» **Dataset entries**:
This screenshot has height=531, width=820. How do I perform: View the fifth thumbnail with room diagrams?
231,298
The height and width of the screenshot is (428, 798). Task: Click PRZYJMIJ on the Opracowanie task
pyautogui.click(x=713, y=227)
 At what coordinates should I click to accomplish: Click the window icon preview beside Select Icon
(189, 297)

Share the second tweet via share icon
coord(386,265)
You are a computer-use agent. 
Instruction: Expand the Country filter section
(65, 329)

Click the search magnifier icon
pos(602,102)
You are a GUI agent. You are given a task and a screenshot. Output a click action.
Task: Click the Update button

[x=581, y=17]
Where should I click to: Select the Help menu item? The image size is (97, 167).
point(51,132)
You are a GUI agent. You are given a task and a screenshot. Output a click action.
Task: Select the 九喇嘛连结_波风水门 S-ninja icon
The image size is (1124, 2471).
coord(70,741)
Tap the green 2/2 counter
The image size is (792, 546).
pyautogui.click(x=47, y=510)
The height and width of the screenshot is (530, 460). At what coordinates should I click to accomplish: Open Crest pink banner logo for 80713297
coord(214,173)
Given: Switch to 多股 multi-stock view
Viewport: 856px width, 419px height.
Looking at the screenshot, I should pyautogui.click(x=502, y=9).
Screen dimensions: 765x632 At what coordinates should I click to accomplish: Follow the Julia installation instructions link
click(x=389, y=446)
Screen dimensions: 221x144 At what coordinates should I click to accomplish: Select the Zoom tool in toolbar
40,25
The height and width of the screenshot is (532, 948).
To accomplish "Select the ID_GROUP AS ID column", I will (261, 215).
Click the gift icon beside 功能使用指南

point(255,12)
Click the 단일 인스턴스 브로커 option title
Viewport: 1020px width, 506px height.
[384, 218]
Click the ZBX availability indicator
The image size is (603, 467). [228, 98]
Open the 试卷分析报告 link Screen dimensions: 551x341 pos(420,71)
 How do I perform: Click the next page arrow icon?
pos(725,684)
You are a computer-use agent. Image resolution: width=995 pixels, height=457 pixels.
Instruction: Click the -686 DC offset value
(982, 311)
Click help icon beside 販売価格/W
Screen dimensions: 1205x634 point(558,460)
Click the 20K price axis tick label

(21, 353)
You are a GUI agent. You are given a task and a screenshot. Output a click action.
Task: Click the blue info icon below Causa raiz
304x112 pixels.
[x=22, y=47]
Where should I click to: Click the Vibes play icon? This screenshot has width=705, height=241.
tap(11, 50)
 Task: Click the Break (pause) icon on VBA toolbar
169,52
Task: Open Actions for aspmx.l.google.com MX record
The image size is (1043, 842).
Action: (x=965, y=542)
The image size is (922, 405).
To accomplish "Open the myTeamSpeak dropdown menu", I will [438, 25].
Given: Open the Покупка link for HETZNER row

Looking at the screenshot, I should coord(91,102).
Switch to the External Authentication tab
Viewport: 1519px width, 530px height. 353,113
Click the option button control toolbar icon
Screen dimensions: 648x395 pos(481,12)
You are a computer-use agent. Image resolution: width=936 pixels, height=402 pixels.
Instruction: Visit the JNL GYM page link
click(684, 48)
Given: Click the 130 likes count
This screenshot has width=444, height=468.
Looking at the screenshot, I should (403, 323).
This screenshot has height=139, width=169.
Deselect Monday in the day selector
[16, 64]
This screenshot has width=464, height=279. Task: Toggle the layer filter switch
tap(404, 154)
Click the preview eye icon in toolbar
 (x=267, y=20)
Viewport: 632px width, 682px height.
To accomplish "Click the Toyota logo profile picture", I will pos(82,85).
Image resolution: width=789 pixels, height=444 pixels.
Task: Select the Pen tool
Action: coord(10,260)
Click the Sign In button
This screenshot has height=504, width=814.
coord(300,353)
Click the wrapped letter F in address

» **EXERCISE GOAL**:
All entries must be duplicated exactly, with none left out.

» **COMPLETED EXERCISE**:
This screenshot has height=531, width=820. How do I perform: View the fifth thumbnail with room diagrams?
231,298
The height and width of the screenshot is (428, 798). Task: Click PRZYJMIJ on the Opracowanie task
pyautogui.click(x=713, y=227)
 At what coordinates should I click to accomplish: Click the window icon preview beside Select Icon
(189, 297)

Share the second tweet via share icon
coord(386,265)
You are a computer-use agent. 
Instruction: Expand the Country filter section
(65, 329)

Click the search magnifier icon
pos(602,102)
You are a GUI agent. You are given a task and a screenshot. Output a click action.
Task: Click the Update button

[x=581, y=17]
Where should I click to: Select the Help menu item? The image size is (97, 167).
point(51,132)
You are a GUI agent. You are given a task and a screenshot. Output a click action.
Task: Select the 九喇嘛连结_波风水门 S-ninja icon
The image size is (1124, 2471).
coord(70,741)
Tap the green 2/2 counter
The image size is (792, 546).
pyautogui.click(x=47, y=510)
The height and width of the screenshot is (530, 460). At what coordinates should I click to accomplish: Open Crest pink banner logo for 80713297
coord(214,173)
Given: Switch to 多股 multi-stock view
Viewport: 856px width, 419px height.
Looking at the screenshot, I should pyautogui.click(x=502, y=9).
Screen dimensions: 765x632 At what coordinates should I click to accomplish: Follow the Julia installation instructions link
click(x=389, y=446)
Screen dimensions: 221x144 At what coordinates should I click to accomplish: Select the Zoom tool in toolbar
40,25
The height and width of the screenshot is (532, 948).
To accomplish "Select the ID_GROUP AS ID column", I will (261, 215).
Click the gift icon beside 功能使用指南

point(255,12)
Click the 단일 인스턴스 브로커 option title
Viewport: 1020px width, 506px height.
[384, 218]
Click the ZBX availability indicator
The image size is (603, 467). [228, 98]
Open the 试卷分析报告 link Screen dimensions: 551x341 pos(420,71)
 How do I perform: Click the next page arrow icon?
pos(725,684)
You are a computer-use agent. Image resolution: width=995 pixels, height=457 pixels.
Instruction: Click the -686 DC offset value
(982, 311)
Click help icon beside 販売価格/W
Screen dimensions: 1205x634 point(558,460)
Click the 20K price axis tick label

(21, 353)
You are a GUI agent. You are given a task and a screenshot. Output a click action.
Task: Click the blue info icon below Causa raiz
304x112 pixels.
[x=22, y=47]
Where should I click to: Click the Vibes play icon? This screenshot has width=705, height=241.
tap(11, 50)
 Task: Click the Break (pause) icon on VBA toolbar
169,52
Task: Open Actions for aspmx.l.google.com MX record
The image size is (1043, 842).
Action: (x=965, y=542)
The image size is (922, 405).
To accomplish "Open the myTeamSpeak dropdown menu", I will [438, 25].
Given: Open the Покупка link for HETZNER row

Looking at the screenshot, I should coord(91,102).
Switch to the External Authentication tab
Viewport: 1519px width, 530px height. 353,113
Click the option button control toolbar icon
Screen dimensions: 648x395 pos(481,12)
You are a computer-use agent. Image resolution: width=936 pixels, height=402 pixels.
Instruction: Visit the JNL GYM page link
click(684, 48)
Given: Click the 130 likes count
This screenshot has width=444, height=468.
Looking at the screenshot, I should (403, 323).
This screenshot has height=139, width=169.
Deselect Monday in the day selector
[16, 64]
This screenshot has width=464, height=279. Task: Toggle the layer filter switch
tap(404, 154)
Click the preview eye icon in toolbar
 (x=267, y=20)
Viewport: 632px width, 682px height.
To accomplish "Click the Toyota logo profile picture", I will pos(82,85).
Image resolution: width=789 pixels, height=444 pixels.
Task: Select the Pen tool
Action: coord(10,260)
Click the Sign In button
This screenshot has height=504, width=814.
coord(300,353)
Click the wrapped letter F in address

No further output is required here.